**Directions**
Please pull out every line of the material below and reproduce each one verbatim, in the same order.

**Records to process**
%%

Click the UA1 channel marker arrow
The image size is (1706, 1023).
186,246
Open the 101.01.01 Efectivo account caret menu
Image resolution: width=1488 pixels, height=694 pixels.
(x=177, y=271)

%%

**Answer to the exercise**
Click the UA1 channel marker arrow
The image size is (1706, 1023).
186,246
Open the 101.01.01 Efectivo account caret menu
Image resolution: width=1488 pixels, height=694 pixels.
(x=177, y=271)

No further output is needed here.